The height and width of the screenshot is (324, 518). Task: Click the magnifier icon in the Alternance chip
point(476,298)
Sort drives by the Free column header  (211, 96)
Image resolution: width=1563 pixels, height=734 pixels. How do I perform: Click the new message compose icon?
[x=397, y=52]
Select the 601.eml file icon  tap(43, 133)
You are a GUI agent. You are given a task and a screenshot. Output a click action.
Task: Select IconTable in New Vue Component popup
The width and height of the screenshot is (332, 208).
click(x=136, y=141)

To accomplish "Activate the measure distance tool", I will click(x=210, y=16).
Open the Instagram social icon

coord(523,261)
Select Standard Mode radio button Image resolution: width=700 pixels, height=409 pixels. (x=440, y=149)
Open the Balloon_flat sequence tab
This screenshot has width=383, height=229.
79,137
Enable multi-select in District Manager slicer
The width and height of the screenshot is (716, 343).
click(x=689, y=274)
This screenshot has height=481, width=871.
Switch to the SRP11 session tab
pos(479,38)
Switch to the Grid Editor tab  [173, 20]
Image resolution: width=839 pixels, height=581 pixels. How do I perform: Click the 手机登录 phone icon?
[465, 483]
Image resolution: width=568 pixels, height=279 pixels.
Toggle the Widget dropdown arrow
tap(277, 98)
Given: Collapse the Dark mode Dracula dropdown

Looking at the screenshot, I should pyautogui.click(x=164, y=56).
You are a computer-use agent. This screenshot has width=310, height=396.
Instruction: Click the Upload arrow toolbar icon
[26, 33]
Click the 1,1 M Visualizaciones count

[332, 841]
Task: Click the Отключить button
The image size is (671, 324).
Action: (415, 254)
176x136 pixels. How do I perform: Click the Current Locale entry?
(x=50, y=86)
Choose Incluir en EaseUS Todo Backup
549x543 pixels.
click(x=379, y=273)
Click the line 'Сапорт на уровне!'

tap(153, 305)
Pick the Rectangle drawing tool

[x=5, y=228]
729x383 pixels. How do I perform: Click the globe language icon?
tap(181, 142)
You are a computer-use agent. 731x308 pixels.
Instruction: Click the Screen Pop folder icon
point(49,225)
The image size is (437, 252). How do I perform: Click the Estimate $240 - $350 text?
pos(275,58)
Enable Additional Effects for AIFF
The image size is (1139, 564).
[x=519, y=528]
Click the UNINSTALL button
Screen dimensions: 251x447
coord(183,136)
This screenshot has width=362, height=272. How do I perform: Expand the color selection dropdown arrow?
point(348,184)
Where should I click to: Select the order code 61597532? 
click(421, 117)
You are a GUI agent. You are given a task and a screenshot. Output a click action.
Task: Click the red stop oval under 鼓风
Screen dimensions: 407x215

_INSTRUCTIONS TO FOLLOW:_
Go through the records above and retype each one exactly.

_ANSWER BOX:_
The height and width of the screenshot is (324, 518). Task: Click the magnifier icon in the Alternance chip
point(476,298)
Sort drives by the Free column header  (211, 96)
Image resolution: width=1563 pixels, height=734 pixels. How do I perform: Click the new message compose icon?
[x=397, y=52]
Select the 601.eml file icon  tap(43, 133)
You are a GUI agent. You are given a task and a screenshot. Output a click action.
Task: Select IconTable in New Vue Component popup
The width and height of the screenshot is (332, 208).
click(x=136, y=141)

To accomplish "Activate the measure distance tool", I will click(x=210, y=16).
Open the Instagram social icon

coord(523,261)
Select Standard Mode radio button Image resolution: width=700 pixels, height=409 pixels. (x=440, y=149)
Open the Balloon_flat sequence tab
This screenshot has width=383, height=229.
79,137
Enable multi-select in District Manager slicer
The width and height of the screenshot is (716, 343).
click(x=689, y=274)
This screenshot has height=481, width=871.
Switch to the SRP11 session tab
pos(479,38)
Switch to the Grid Editor tab  [173, 20]
Image resolution: width=839 pixels, height=581 pixels. How do I perform: Click the 手机登录 phone icon?
[465, 483]
Image resolution: width=568 pixels, height=279 pixels.
Toggle the Widget dropdown arrow
tap(277, 98)
Given: Collapse the Dark mode Dracula dropdown

Looking at the screenshot, I should pyautogui.click(x=164, y=56).
You are a computer-use agent. This screenshot has width=310, height=396.
Instruction: Click the Upload arrow toolbar icon
[26, 33]
Click the 1,1 M Visualizaciones count

[332, 841]
Task: Click the Отключить button
The image size is (671, 324).
Action: (415, 254)
176x136 pixels. How do I perform: Click the Current Locale entry?
(x=50, y=86)
Choose Incluir en EaseUS Todo Backup
549x543 pixels.
click(x=379, y=273)
Click the line 'Сапорт на уровне!'

tap(153, 305)
Pick the Rectangle drawing tool

[x=5, y=228]
729x383 pixels. How do I perform: Click the globe language icon?
tap(181, 142)
You are a computer-use agent. 731x308 pixels.
Instruction: Click the Screen Pop folder icon
point(49,225)
The image size is (437, 252). How do I perform: Click the Estimate $240 - $350 text?
pos(275,58)
Enable Additional Effects for AIFF
The image size is (1139, 564).
[x=519, y=528]
Click the UNINSTALL button
Screen dimensions: 251x447
coord(183,136)
This screenshot has width=362, height=272. How do I perform: Expand the color selection dropdown arrow?
point(348,184)
Where should I click to: Select the order code 61597532? 
click(421, 117)
You are a GUI agent. You are given a task and a screenshot. Output a click action.
Task: Click the red stop oval under 鼓风
Screen dimensions: 407x215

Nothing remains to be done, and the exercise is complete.